A mundane post about a boring piece of gear that is a good value...

Fotodiox macro bellows for Canon.

When the economy hit the fan last year I was in the middle of a system purge.  I was convinced that everything would change radically.  I would only go after high end jobs that would leverage my talents as a people photographer.  I would get rid of the gear that wasn't cogent to my mission and this would make me more streamlined and help me with positioning.  Right.  So I sold off my Nikon gear and part of that excavation included my old PB-4 bellows rig for shooting close up.  For nearly a year I felt well vindicated by the whole purge.
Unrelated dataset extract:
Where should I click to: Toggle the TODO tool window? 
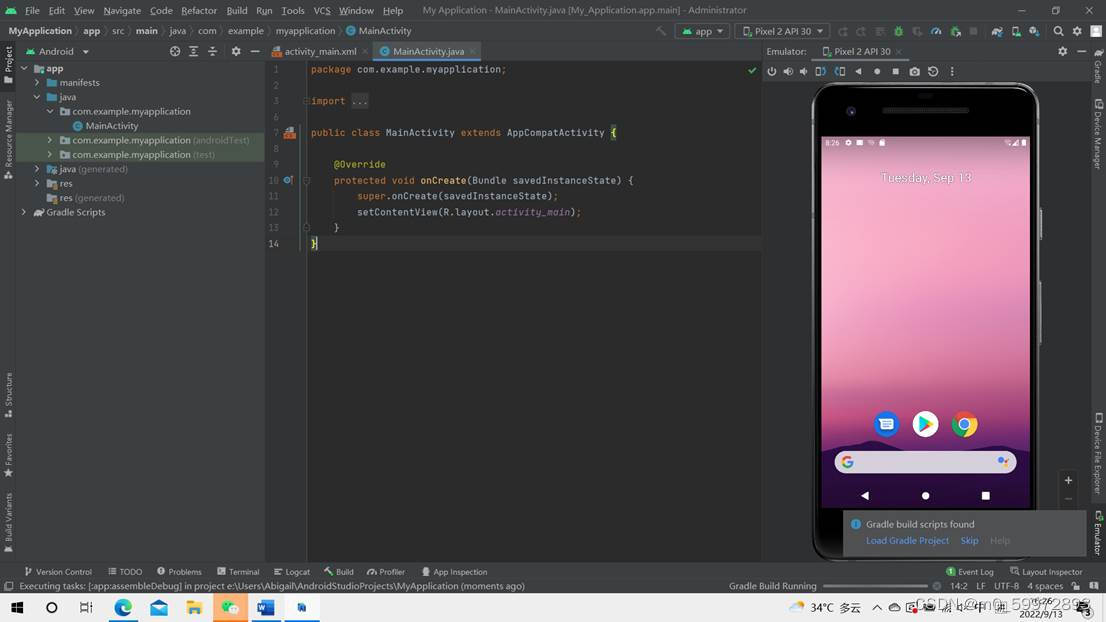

But somewhere along the line......say about two weeks ago....the phone started to ring again and the mysteries of telecommunications played midwife at the re-union of me and my former largest client.  Could I, they asked, still do wafer and die shots?  Would I be able to do some this month?  Well, yes, all the brain cells that deal with that set of tasks were still firing well.  The problem was I had two systems to work with and had a bellows for neither.  Why a bellows?  To do this work correctly you need to be able to get to 3 to 5 times lifesize.  Can't do it with a macro lens alone.

I started to explore options and I came across a solution that made me skeptical.  On Amazon.com Fotodiox (company) was offering simple bellow units for just about every camera on the current market for the princely sum of $49.  Yep.  $49.  How could you go wrong.

Short answer?  You can't.  I ordered on and waited to see what would happen.  It came in a non-descript box and had the right Canon adapters on both ends.  I fitted a valiant and trusted 50mm Micro Nikkor, with traditional aperture ring, onto a Fotodiox Nikon to Canon camera mount adapter ring and got going.  Bottom line.  Pretty solid.  It lock down tight.  Made with a good bit of plastic.  Not much else to tell.  After the shoot I looked at files at 100% and couldn't find any deviation from parallel in any plane.  That's the crucial deal.

Is it anything like the ultra-smooth and ultra sturdy Nikon?  No.  But for the five or ten times a year I need the extra extension it is very worthwhile and workman-like.  A damn cheap way to get your feet wet on some REAL macro stuff.  You could also buy a reversing ring and use a conventional 50mm lens with pretty good results.  Well done for the money.

Here are a few more views:

Front.  Business End.
Rear.  Camera goes here.
Sleak?  Naw.  Just hard plastic, a bellows and a couple of attaching mounts.  Works well on a 5D mk2.